The input of volatile-charged mafic magma into chemically evolved felsic magma reservoirs in the shallow crust leads to the exchange of heat and chemical components that may serve as the trigger for subsequent volcanic eruption. The exchange of volatiles, which occurs via diffusion and potentially through fluid movement, is particularly important to this process.
In order to simulate the magma mingling process and the role of volatiles within this process, we have conducted a series of hydrothermal experiments involving a hydrous basaltic-andesite glass containing trace olivine (prepared from a natural sample of Augustine volcano in Alaska’s Aleutian Arc) with crystal-deficient, anhydrous or hydrous Los Posos rhyolite glass (also natural) at 100 MPa. Some experiments were conducted under fluid-absent conditions while others involved O-H-Cl±S-bearing fluids. Temperature was varied during these experiments, with most beginning at 1100°C. Temperature was subsequently reduced to 800°C in several steps, where it remained until an isobaric quench. The run durations ranged from 25 to 125 hours.

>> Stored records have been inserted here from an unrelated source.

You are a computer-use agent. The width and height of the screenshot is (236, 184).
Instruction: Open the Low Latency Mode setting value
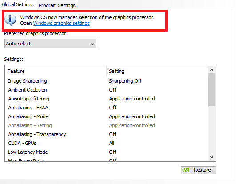(113, 152)
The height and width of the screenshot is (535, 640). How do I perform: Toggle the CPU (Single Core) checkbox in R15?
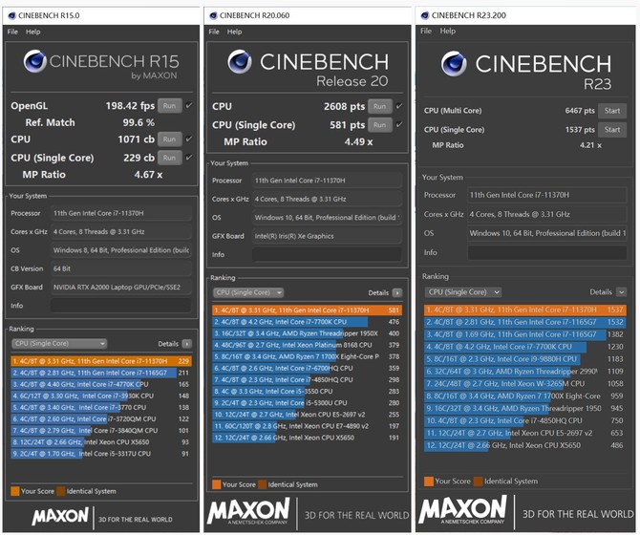(188, 158)
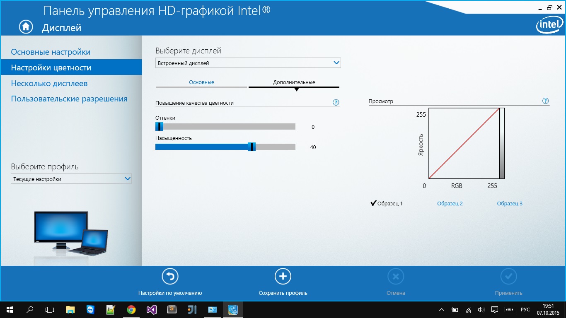Open Google Chrome from the taskbar
Screen dimensions: 566x318
(131, 309)
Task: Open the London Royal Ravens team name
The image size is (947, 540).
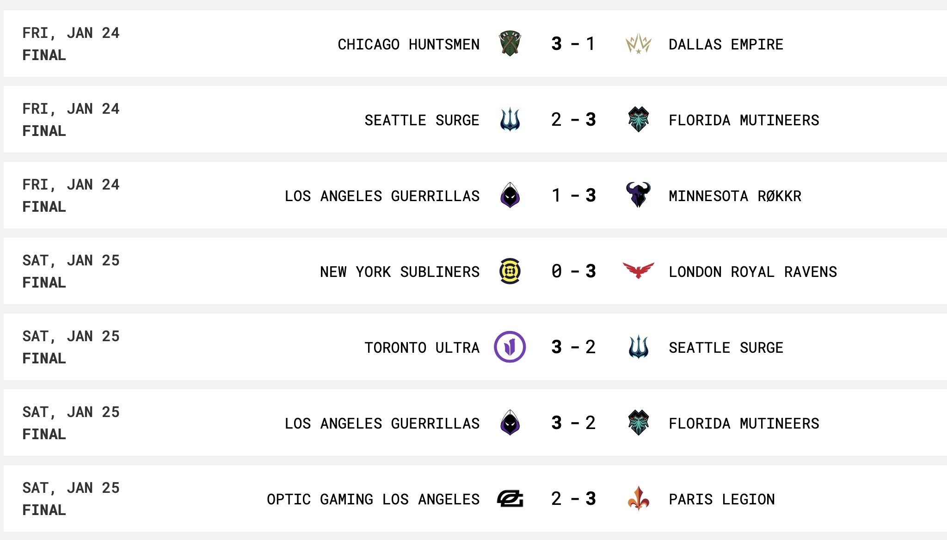Action: pyautogui.click(x=753, y=272)
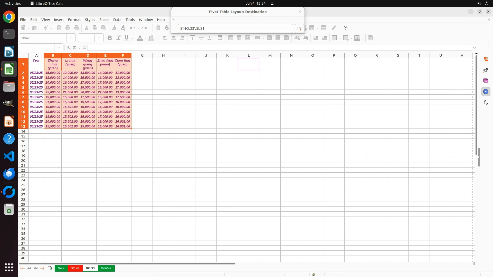Close the Pivot Table Layout dialog
The height and width of the screenshot is (277, 493).
(300, 12)
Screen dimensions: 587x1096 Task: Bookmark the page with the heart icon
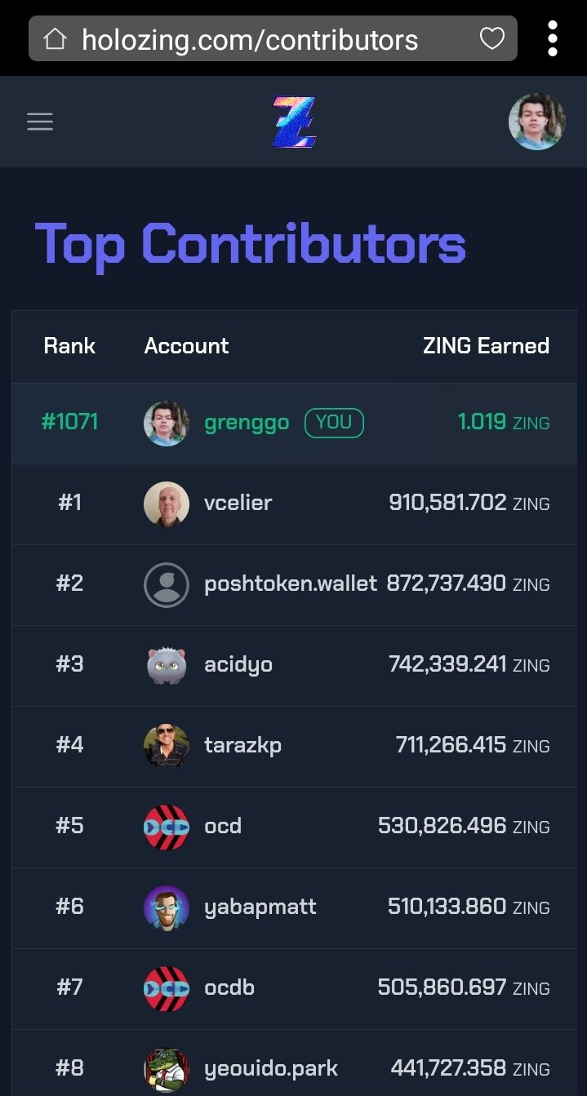click(x=491, y=38)
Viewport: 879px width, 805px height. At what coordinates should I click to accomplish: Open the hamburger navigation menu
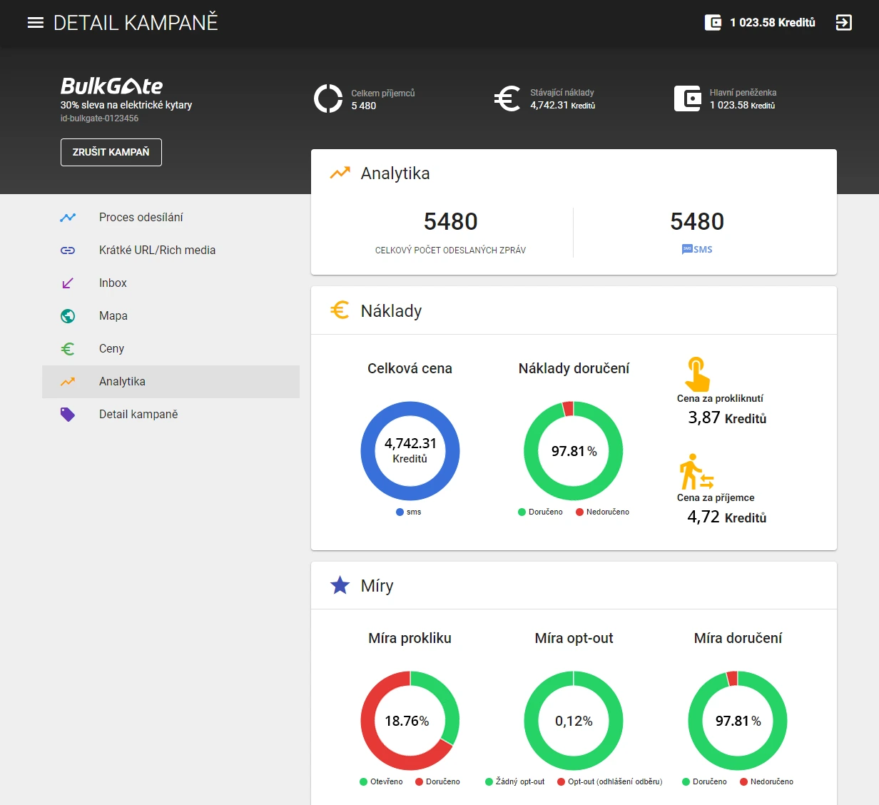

The experimental products exhibit interesting textural and chemical features. The rhyolitic run product glass, whether hydrous or anhydrous initially, exhibits minimal crystallization throughout the experiments, whereas the starting basaltic-andesite glass shows significant crystallization of iron and titanium oxides, plagioclase, and pyroxene. The exchange of Cl between the two melts was significant for fluid-present and fluid-absent conditions, and the concentration of Cl in the more felsic melt was strongly controlled by well established Cl solubility relationships involving the cations Ca, Al, Na, and Mg and the presence or absence of S.